In their 2008 book, "Against Intellectual Monopoly," Boldrin and Levine argued that both patents and copyrights impose substantial negative effects on society, although trademarks might be more benign.

Professor Bill Tomlinson and I have also studied the patent system using a participatory computer simulation system called The Patent Game.  We have published our experimental results thus far in three articles:  (1) Patents and the Regress of Useful Arts, (2) Patent Expertise and the Regress of Useful Arts, and (3) Property Rules, Liability Rules, and Patent Law:  One Experimental View from the Cathedral.  In 2010, I was invited to present our results in a Google TechTalk at Google headquarters in Mountain View, California.

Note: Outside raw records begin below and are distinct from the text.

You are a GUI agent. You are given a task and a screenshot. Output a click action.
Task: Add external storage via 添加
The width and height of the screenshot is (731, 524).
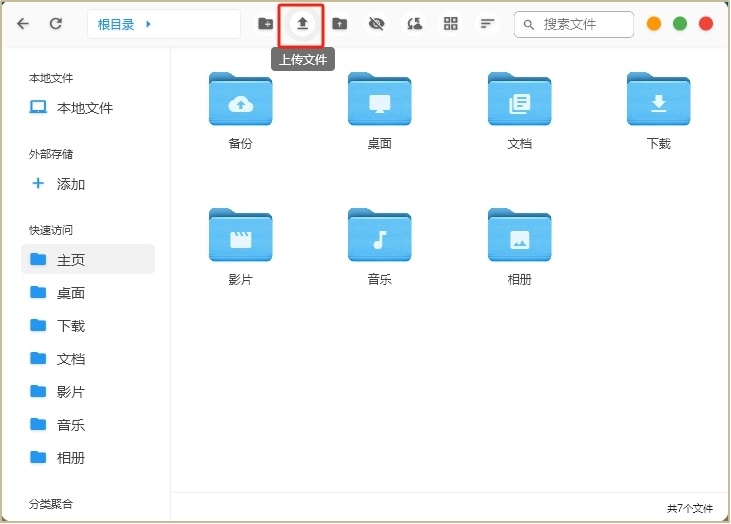[70, 184]
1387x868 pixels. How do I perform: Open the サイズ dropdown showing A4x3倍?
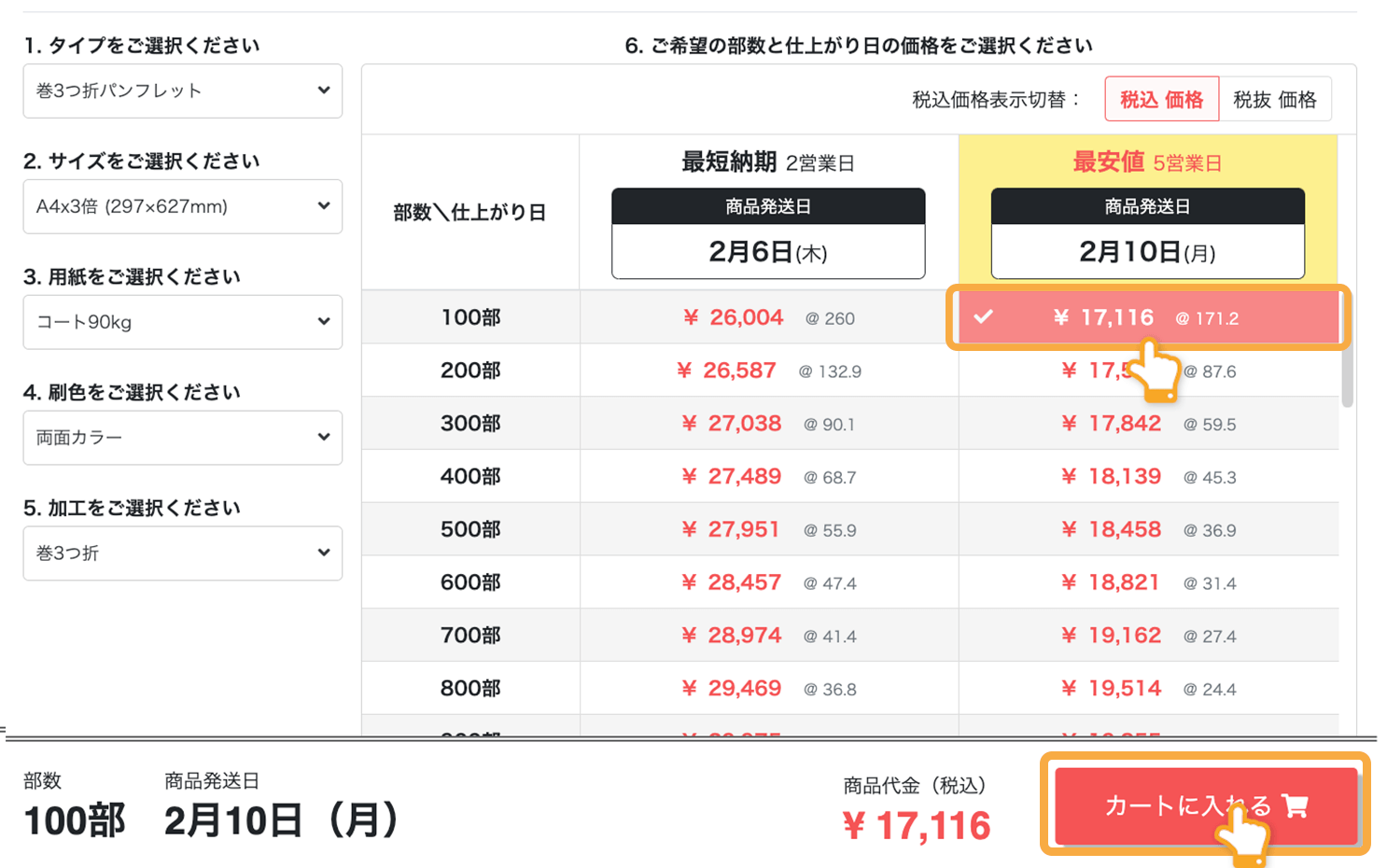pyautogui.click(x=182, y=206)
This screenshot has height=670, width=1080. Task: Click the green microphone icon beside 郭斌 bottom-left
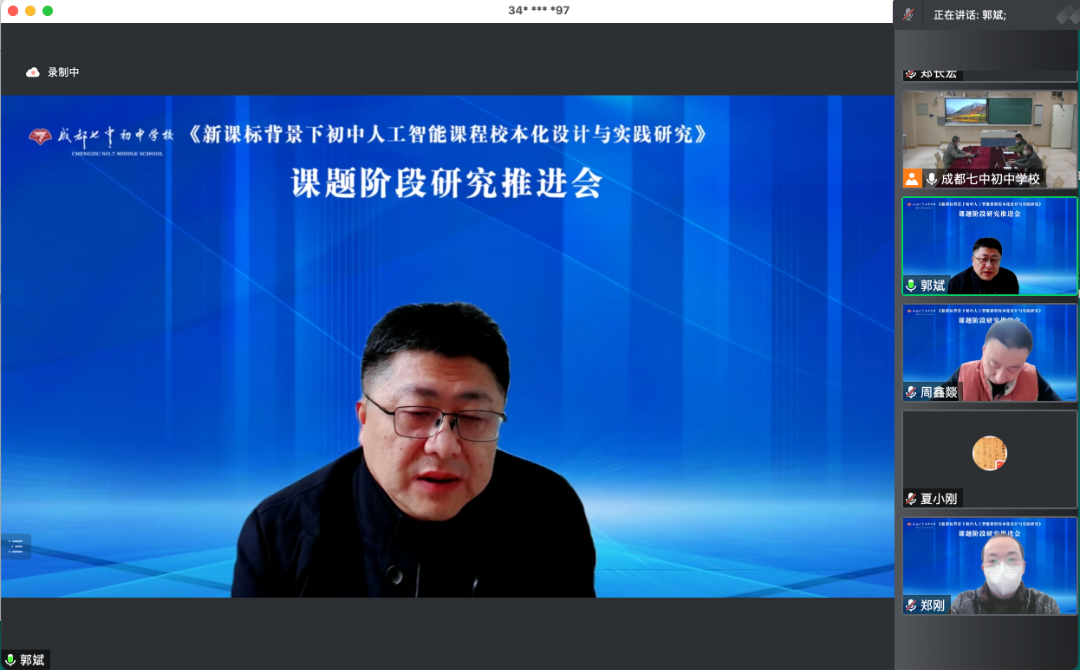coord(11,658)
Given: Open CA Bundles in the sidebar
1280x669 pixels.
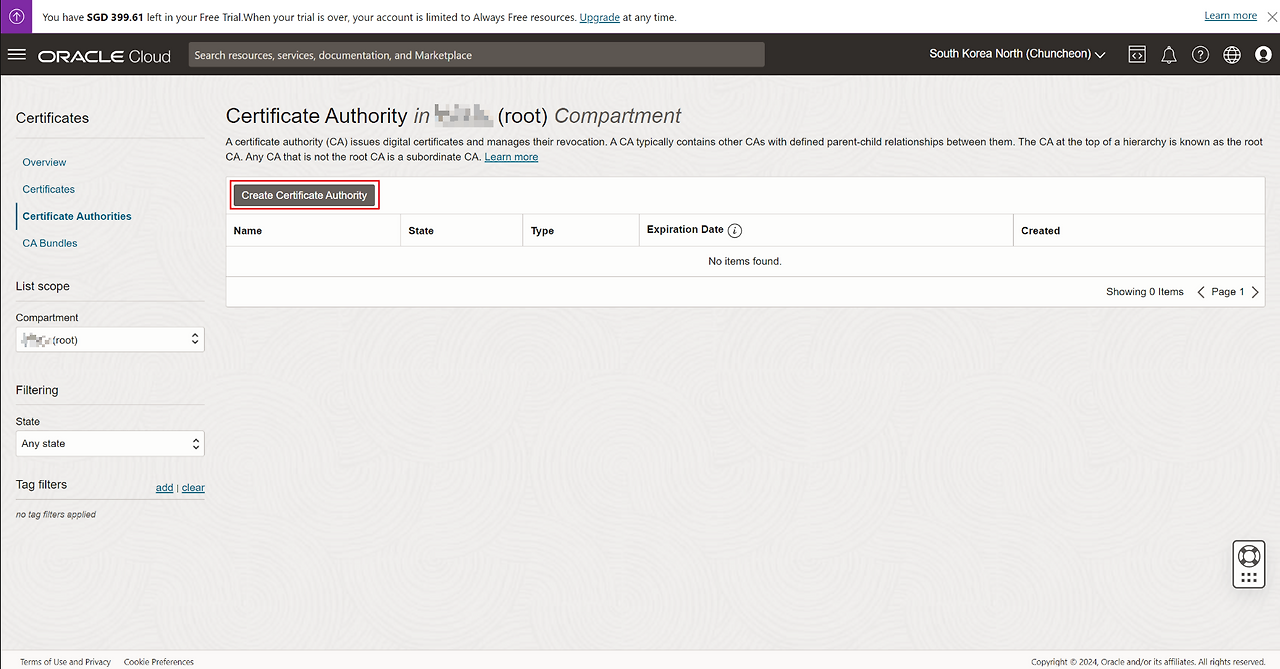Looking at the screenshot, I should (50, 243).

Abraham Lincoln might disagree with "The Case Against Patents."  His view of the patent system was positively sublime:
In the world's history certain inventions and discoveries occurred of peculiar value, on account of their great efficiency in facilitating all other inventions and discoveries. Of these were the art of writing and of printing, the discovery of America, and the introduction of patent laws. [Emphasis added]
It is nothing short of remarkable, in 2013, we still appear to know very little about the costs and benefits of patents, a system of incentives that has been in use to encourage innovation for more than 500 years - and whose use has been increasing rapidly all around the world.

Tuesday, February 5, 2013

Wolverine Woes

That famous mustelidophile, W.C. Fields, once complained that "Some weasel took the cork out of my lunch."  Lovers of liquid lunches need lie awake no longer, for the largest of the weasels - the wolverine (Gulo gulo) - may be headed into oblivion in the lower 48 United States.  So dire is the plight of the "glutton" that the United States Fish and Wildlife Service proposed, on February 1, 2013, to list the wolverine as "Threatened" under the Endangered Species Act.  Without effective conservation measures, the wolverine may become an ex species known only as one of the X-Men.

Monday, February 4, 2013

SCOTUSblog On Human Gene Patents

This week, SCOTUSblog will feature an online symposium to discuss the AMP v. Myriad Genetics case currently before the United States Supreme Court.  The Supremes are considering the following question:  "Are human genes patentable?"  I and several of my colleagues have been asked to participate.  Feel free to follow the discussion on SCOTUSblog.  I will also provide updates here.  This should be a lot of fun, and, perhaps, even a tad important.